In Debunking, Jessica Lynch, Media myths, Washington Post on May 6, 2011 at 7:11 am

As the Obama Administration has made a hash of how terror leader Osama bin Laden was taken down, news outlets have blithely and misleadingly invoked false narrative about Jessica Lynch as a point of comparison.

Origin of the hero-warrior tale

The false narrative has it that the Pentagon concocted a tale about Lynch’s battlefield heroics in Iraq in 2003, fed it somehow to the Washington Post which spread the electrifying but bogus story around the world (see left).

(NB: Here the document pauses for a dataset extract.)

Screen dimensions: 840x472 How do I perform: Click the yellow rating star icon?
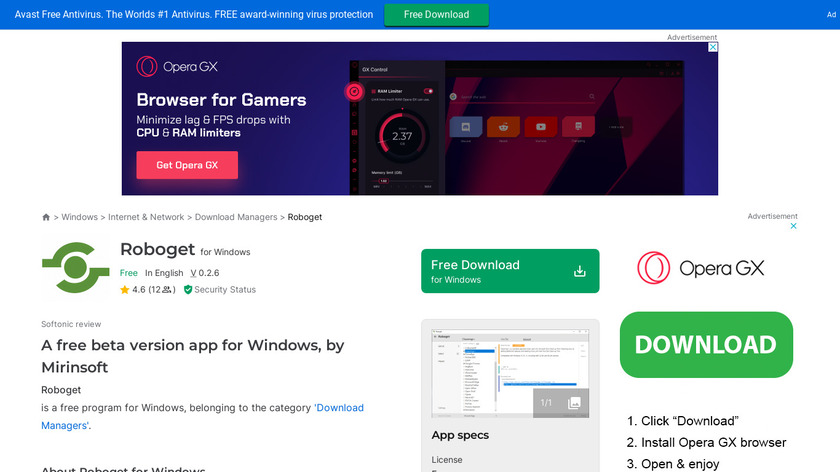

In reality, the Pentagon treated the Lynch hero-warrior tale as if it were radioactive. The Post’s sensational story about Lynch, which was published April 3, 2003, indicated as much, referring to “Pentagon officials” as saying “they had heard ‘rumors’ of Lynch’s heroics but had had no confirmation.”

One of the Post reporters whose byline appeared on that story has stated unequivocally the Pentagon was not the newspaper’s source for the account of Lynch’s supposed derring-do.

“Our sources for that story were not Pentagon sources,” the reporter, Vernon Loeb, said in an interview on National Public Radio in late 2003.

Loeb, who then was the Post’s defense correspondent and now is the newspaper’s top editor for local news, also said in the NPR interview:

“I just didn’t see the Pentagon trying to create a hero where there was none. I mean …they never showed any interest in doing that, to me.”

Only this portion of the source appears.